**What the task asks:** Set down, please, exactly the lines below that run from the line with "Instruction: Select the" to the line with "Expand the Manual self completion triangle", both lines included.

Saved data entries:

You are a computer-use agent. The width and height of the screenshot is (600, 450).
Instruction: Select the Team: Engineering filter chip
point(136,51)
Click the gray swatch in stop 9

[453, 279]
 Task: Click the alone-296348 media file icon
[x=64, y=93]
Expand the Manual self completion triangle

--

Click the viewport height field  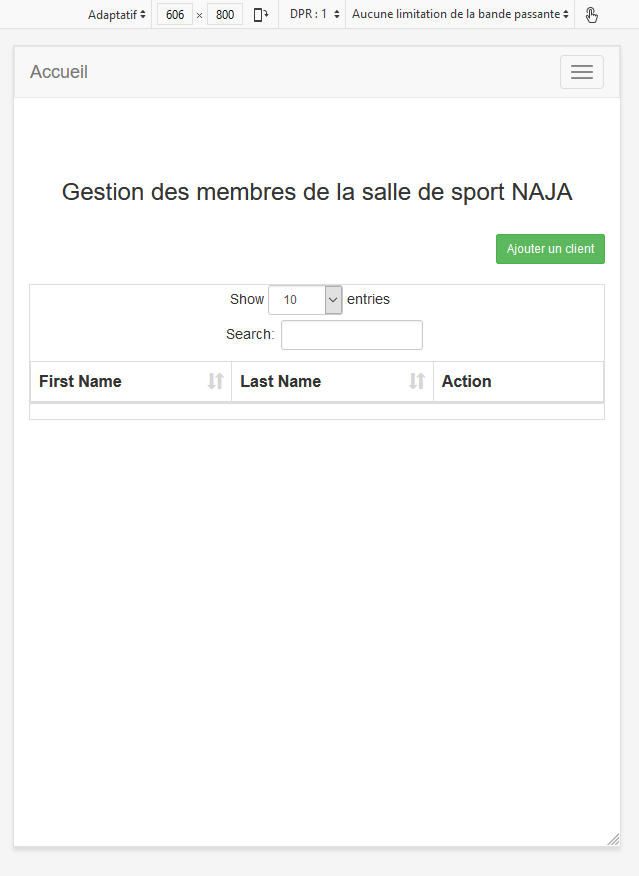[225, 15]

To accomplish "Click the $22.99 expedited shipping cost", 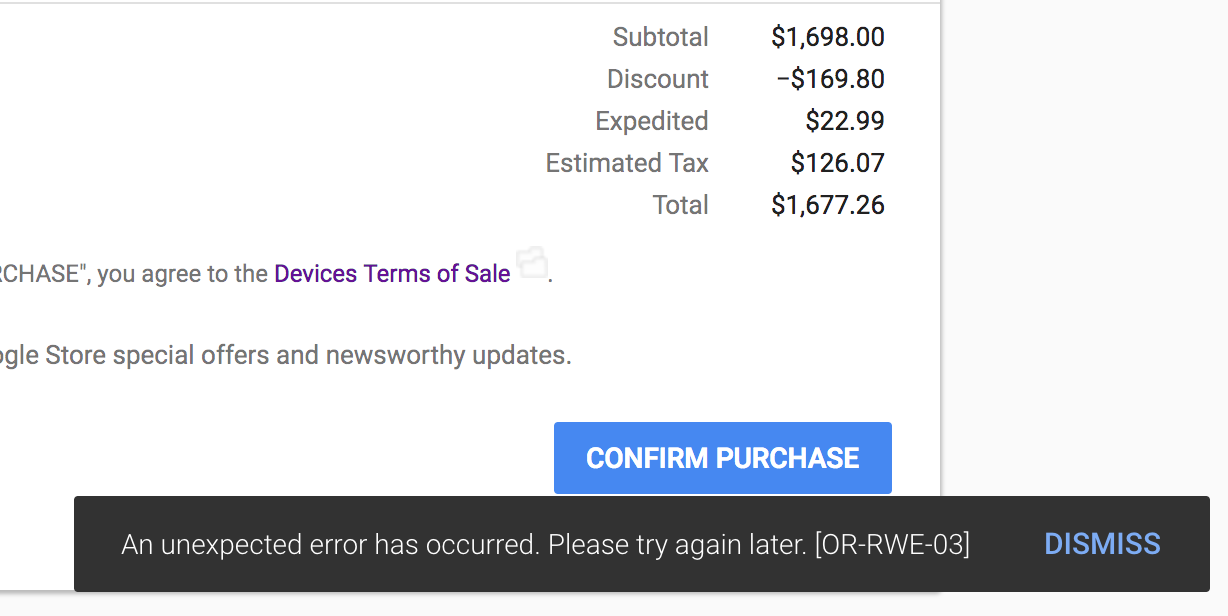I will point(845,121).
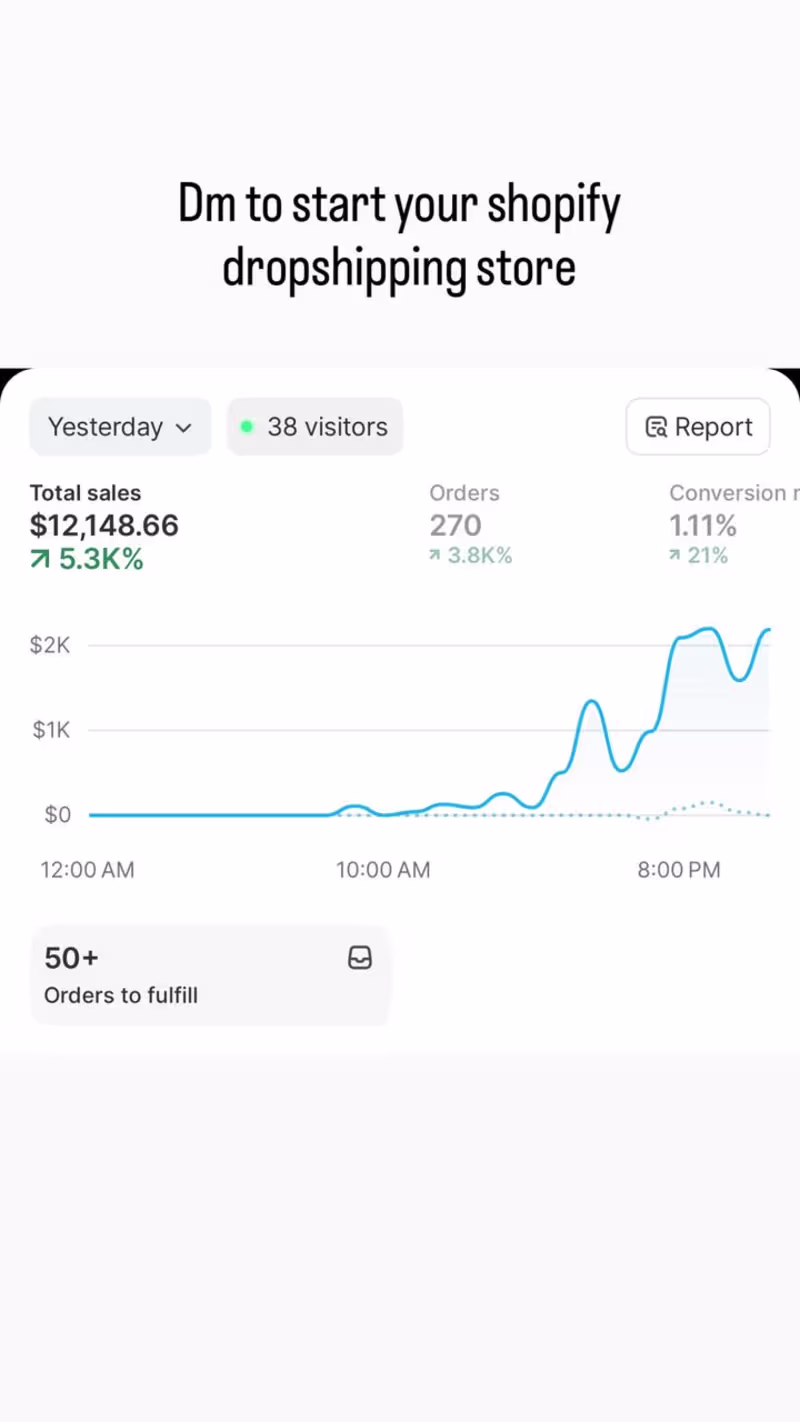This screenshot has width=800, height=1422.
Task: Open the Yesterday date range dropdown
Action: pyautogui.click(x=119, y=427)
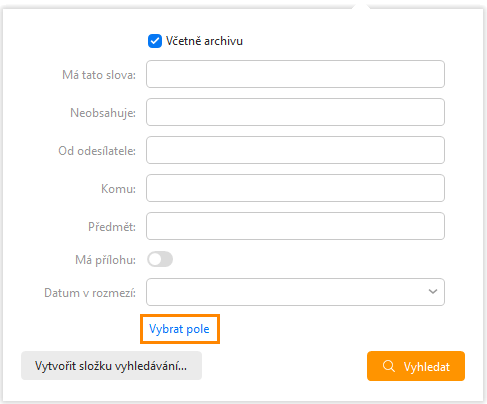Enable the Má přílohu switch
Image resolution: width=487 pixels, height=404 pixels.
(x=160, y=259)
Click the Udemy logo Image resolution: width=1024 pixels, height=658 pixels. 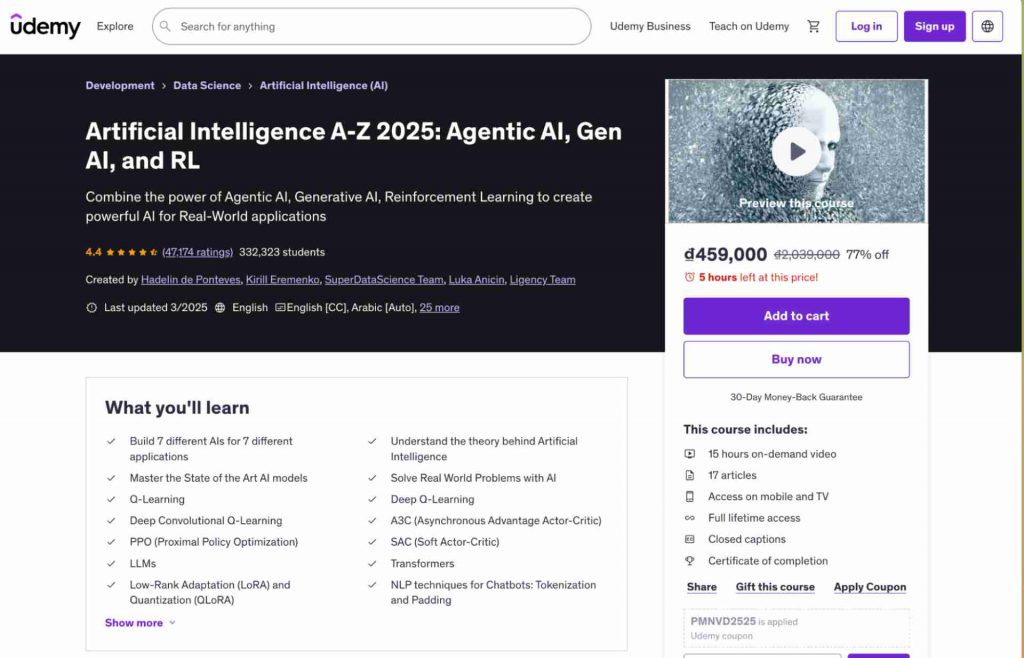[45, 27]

**Exercise solution:**
Instruction: Select the Team: Engineering filter chip
point(136,51)
Click the gray swatch in stop 9

[453, 279]
 Task: Click the alone-296348 media file icon
[x=64, y=93]
Expand the Manual self completion triangle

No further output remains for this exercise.